Saturday, October 27, 1984
You don’t look the type
I’m dreading the Letter (or the ‘phone call) with the verdict on my future. Just now the telephone rang and I went to answer it with jangling nerves and a thudding heart . . . but it was only Andrew ringing to talk about the match.
Things are better left hidden and unsaid.
Last night Lee called in at Westdorgan Road and he and I took the bus into town and went to the Underground. It was full of first year students and I almost felt pity for them all having so long left. I talked briefly with one, a Poly student named Jim who seemed surprised when I said I was at Watermouth.

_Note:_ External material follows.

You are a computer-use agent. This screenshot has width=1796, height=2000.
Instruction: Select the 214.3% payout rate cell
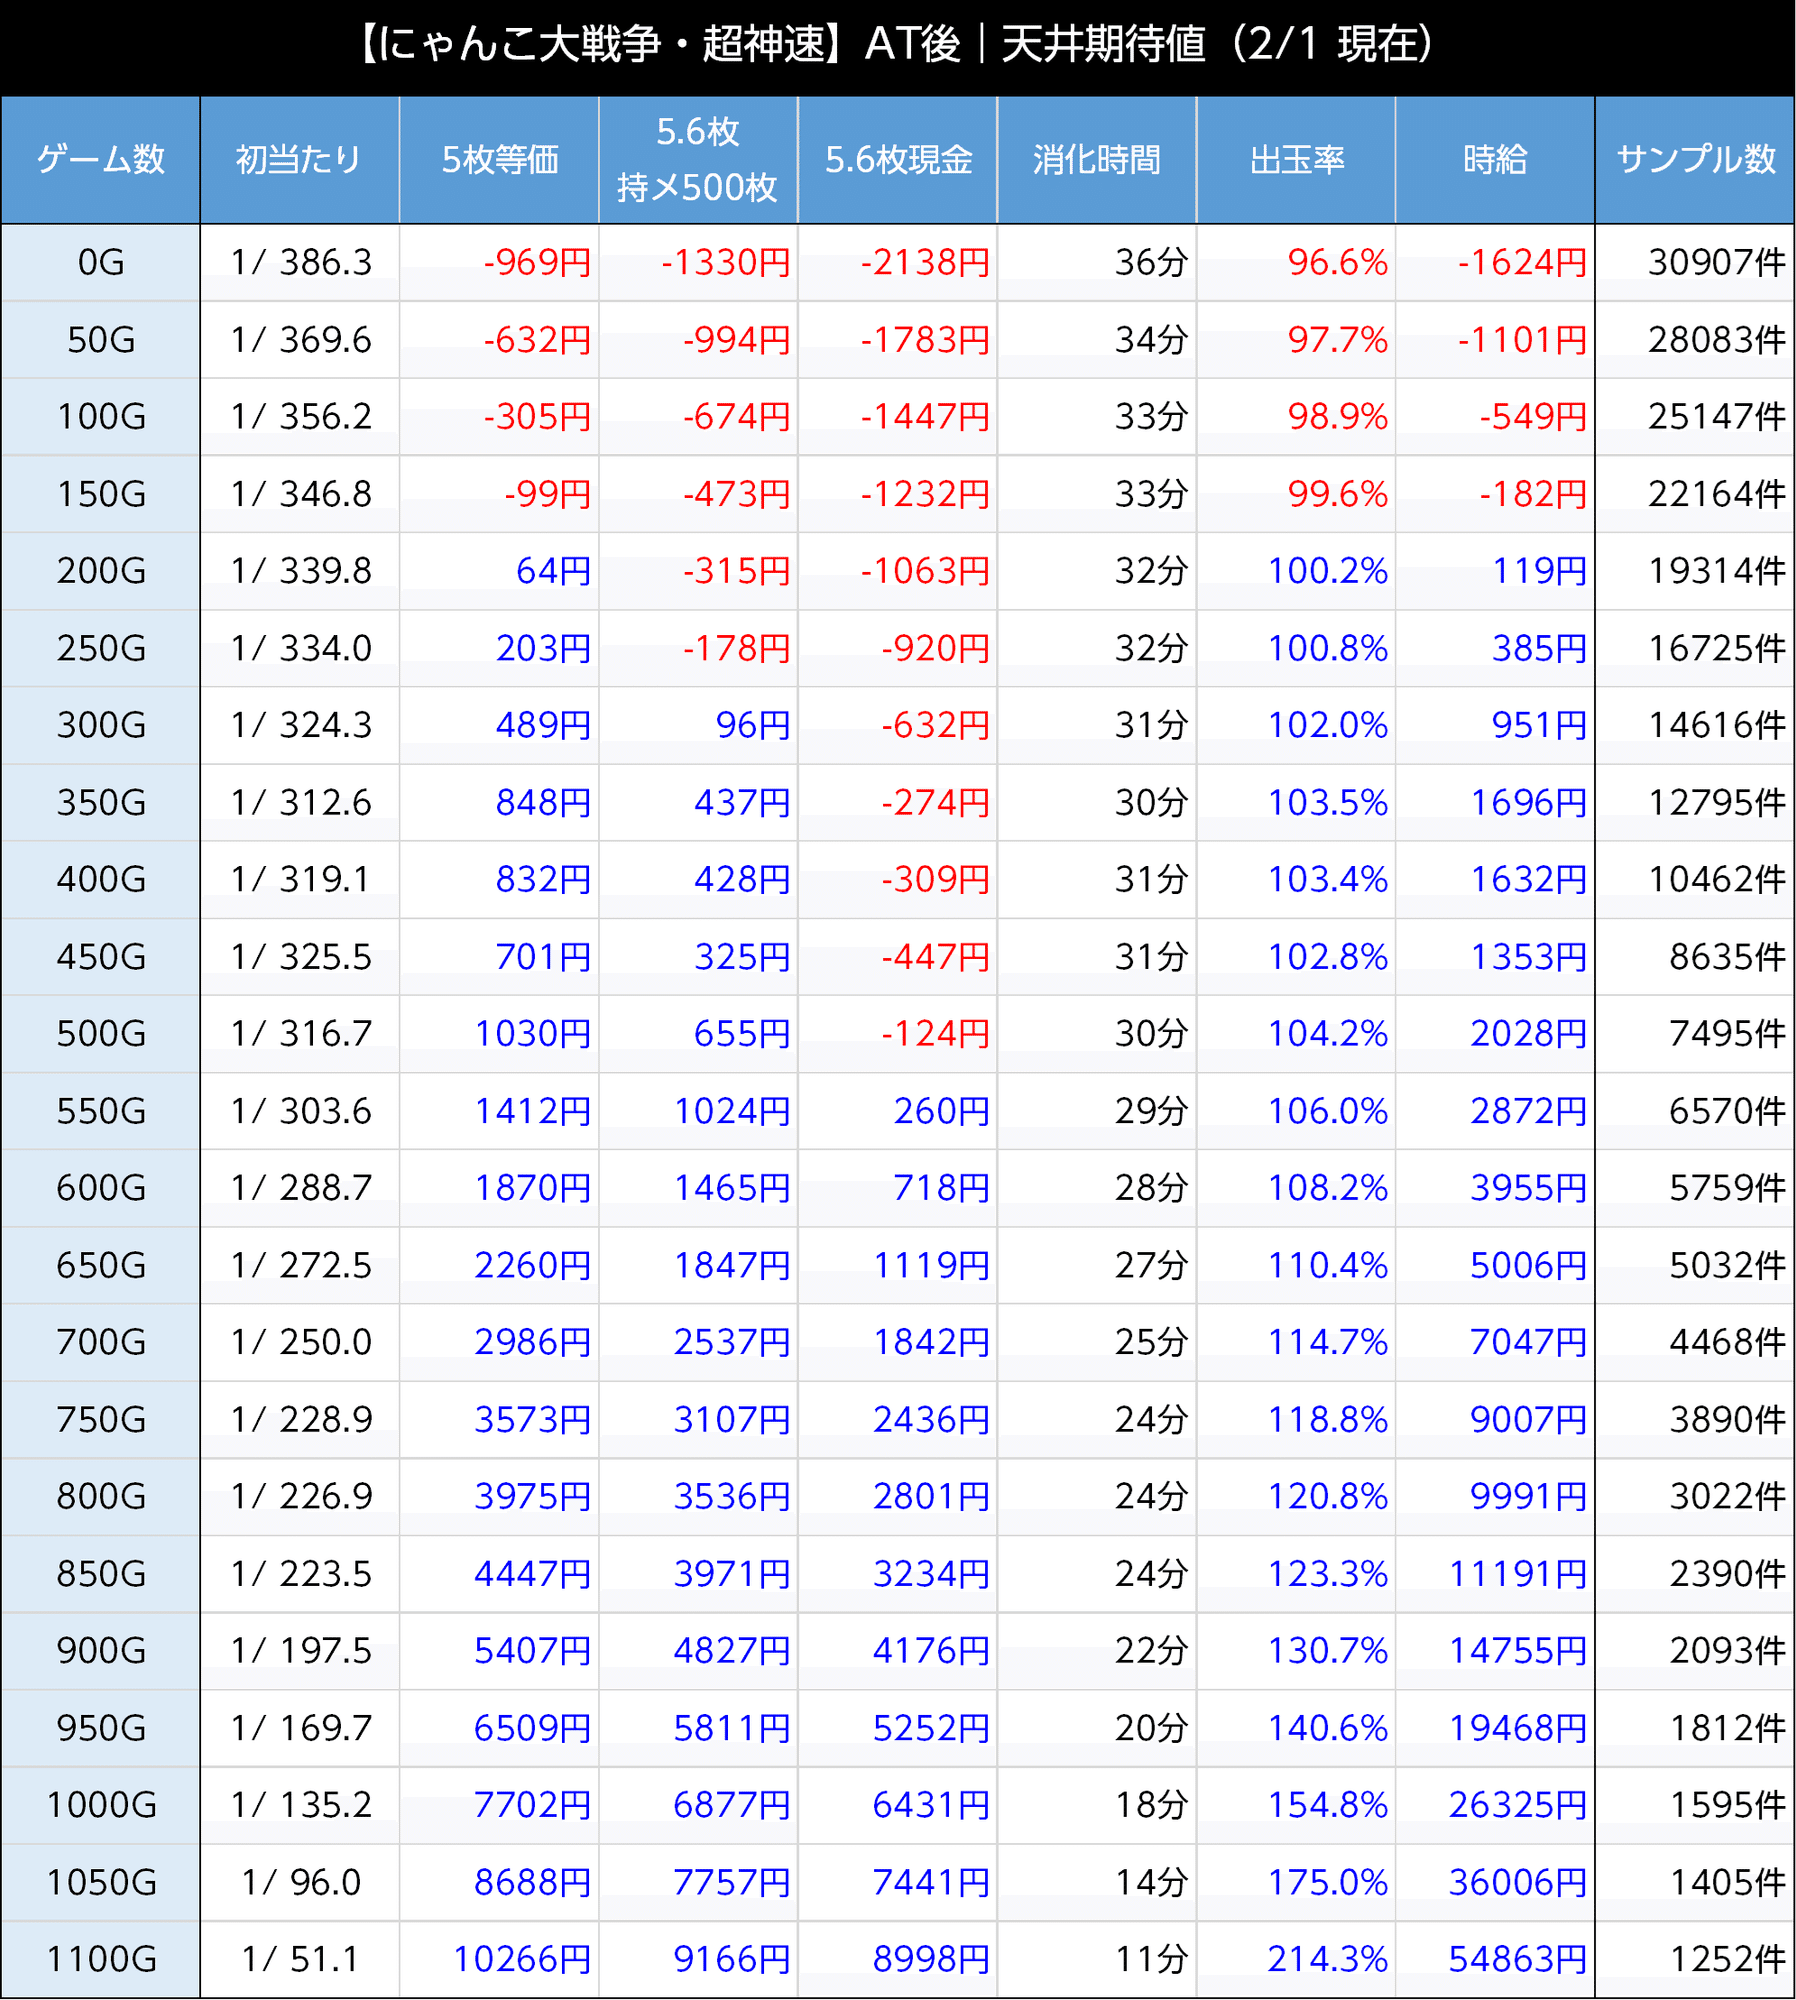[x=1327, y=1959]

“You don’t look the type” he told me, which I took as a compliment.
Afterwards Lee, Barry and I went to Maynard Gardens. These days Gav’s room is always full of people coming and going. While we were there several soul-boys came and settled down, acting very familiar with Gav. His room presented a sordid sight; foil, wads of dirty cotton wool, used syringes, and Rizla papers littered the floor, all the seedy paraphernalia of the drug culture. Ian got quite carried away by it all and started talking about “jacking up” and “dorking out.”
Barry too is always coming out with drug clichés, endlessly trotting out all the miserable words and phrases (“Chasing the dragon,” “skag,” ‘Blow,” “crash-out”). It’s difficult to believe he takes it all so seriously, but evidently he does.
This afternoon we were at Broad Street, in Jason’s room, and it made me realise again how much I despise that whole type (for it is a definite type that’s about these days, a newer version of the old hippy dope smoking, pacifistic, ‘Bongs-not-Bombs’ formula).
Lee and Stu and I amuse ourselves by parodying the sort of “it’d be good on acid” type comment that they’re always coming out with and which sums up their outlook completely. And sure enough, today as Barry and Jason discussed the relative merits of music vis–à–vis painting in terms of its impact on the audience, Barry declared that music is much more effective and Jason came back with, “yeah, but if go to a modern art gallery while you’re tripping . . .”
I should have got up and walked out right then.